DATA FOR THIS TASK: Begin

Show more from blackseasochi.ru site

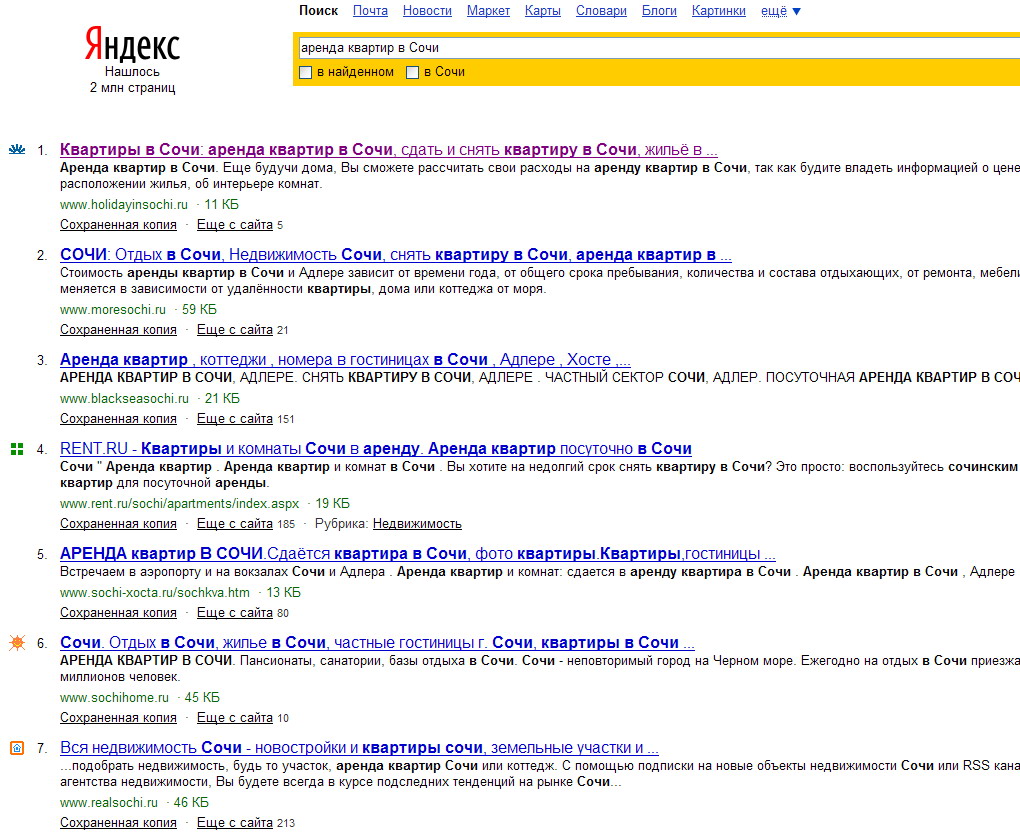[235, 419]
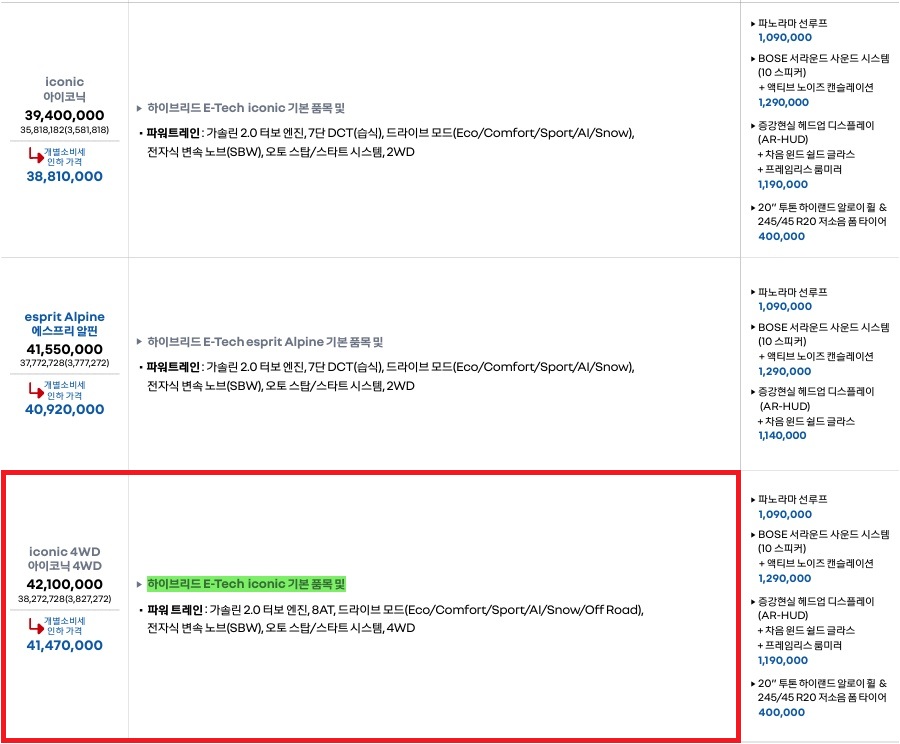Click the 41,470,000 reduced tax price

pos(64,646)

DATA FOR THIS TASK: End
DATA FOR THIS TASK: Begin

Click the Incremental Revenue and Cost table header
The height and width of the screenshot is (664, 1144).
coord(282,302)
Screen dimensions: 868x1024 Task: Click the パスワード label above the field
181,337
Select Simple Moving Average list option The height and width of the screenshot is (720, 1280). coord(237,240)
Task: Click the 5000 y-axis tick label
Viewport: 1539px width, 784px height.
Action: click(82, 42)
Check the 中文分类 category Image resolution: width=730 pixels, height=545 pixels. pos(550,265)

DATA FOR THIS TASK: End

[ACTIVITY] Reproduce exactly the stretch of the material above that starts at the line with "Viewport: 1539px width, 784px height." and ends at the line with "Check the 中文分类", both included, and nothing else.

[RESPONSE FOR THIS EXERCISE]
Viewport: 1539px width, 784px height.
Action: click(82, 42)
Check the 中文分类 category Image resolution: width=730 pixels, height=545 pixels. pos(550,265)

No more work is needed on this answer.